Infine, ci possono essere motivazioni mercantili al dare; cioè, aspettative “quid pro quo” o “dare-ottenere”. Questo tipo di dare per ottenere può portare a “tenere il punteggio” nelle relazioni. Tali individui possono essere sempre vigili su quanto viene ricevuto in proporzione a quanto viene dato. Le relazioni per i donatori che ottengono da ottenere coinvolgono la catalogazione di un bilancio di ciò che hanno fatto e di ciò che gli altri devono loro. Ciò può portare a un senso perpetuo che la relazione è una “negoziazione negoziale” in corso piuttosto che un’amicizia, un matrimonio o una connessione interpersonale familiare o altra.

Che si tratti del martirio, della bassa autostima o della donazione del punteggio, tutte queste forme di donazione sono patologiche e possono avere un effetto corrosivo sulle relazioni. Questi tipi di dare possono generare risentimento, rabbia, delusione e senso di colpa sia per il donatore che per il getter. Questo potrebbe essere il motivo per cui alcuni studi hanno scoperto che dare può essere associato a esiti negativi; come, sentirsi sopraffatti o oppressi dai problemi degli altri, o sentirsi frustrati, in particolare quando c’è bassa reciprocità in tali interazioni (Brown, 2003; Konrath & Brown, 2013).

Dare è un comportamento positivo e apprezzato. Ma dare-di-ottenere, sia con un approccio più santo che con l’autoosservazione, o con il modo controcorrente, non lo è. Dare un comportamento in queste circostanze può essere disadattivo in quanto è strumentale piuttosto che altruistico. Potrebbero essere queste motivazioni “ombra” nel dare sono ciò che porta a “bruciare” e ad un senso di insoddisfazione spiacevole in tutte le forme delle nostre relazioni – dai matrimoni, ai genitori, al lavoro, alle amicizie. Queste motivazioni avvelenano la bontà del dare e, a loro volta, lasciano il residuo metallico di disgusto per noi stessi e per gli altri.

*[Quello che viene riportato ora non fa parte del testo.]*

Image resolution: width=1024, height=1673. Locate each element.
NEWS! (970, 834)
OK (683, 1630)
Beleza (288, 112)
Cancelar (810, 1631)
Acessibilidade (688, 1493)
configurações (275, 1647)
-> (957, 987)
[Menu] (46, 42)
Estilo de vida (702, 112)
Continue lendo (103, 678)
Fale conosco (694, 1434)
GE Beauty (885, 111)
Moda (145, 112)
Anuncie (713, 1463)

Eppure, francamente, siamo tutti impegnati in questi modi di donazione non così lusinghieri e tossici, almeno a un certo livello. Non commettere errori, pochissimi di noi sono anime altruiste come Madre Teresa. Tuttavia, questa non è una condanna, ma un riconoscimento della nostra fragilità, poiché i difetti sono la vera natura della nostra umanità. Tuttavia, al fine di approfondire le nostre relazioni con gli altri, di vivere in modo autentico e di crescere spiritualmente, dobbiamo riconoscere e indirizzare questi lati ombra alla nostra natura. La prossima volta che ti senti risentito, sovraccarico, arrabbiato con il tuo coniuge, figlio, genitore o amico per non valutare quello che fai per loro, chiediti: “Come sto dando?” Come Kent Nerburn (2006), nei suoi scritti su il sacro nelle nostre vite ordinarie ha osservato che “le acque più oscure custodiscono le verità più profonde” (p.36). Può essere un’impossibilità di dare sempre con un cuore puro; ma quanto è più gioioso nei momenti in cui puoi farlo.

Riferimenti

Brown, S. (2003). Una rianalisi altruistica dell’ipotesi del supporto sociale: i benefici per la salute del dare. Nuove indicazioni per Fundanising filantropico 42, 49-57. https://pdfs.semanticscholar.org/0d81/fbeae4d9e00e802172a851113e901504f211.pdf

Konrath, SH, & Brown, S. (2013). Gli effetti del dare ai donatori. In ML Newman & NA Roberts (a cura di), salute e relazioni sociali: il buono, il cattivo e il complicato (pp. 39-64). Washington, DC: APA Books.

Nerburn, K. (2006). Sacro ordinario: la semplice bellezza della vita di tutti i giorni. Novato California: New World Library.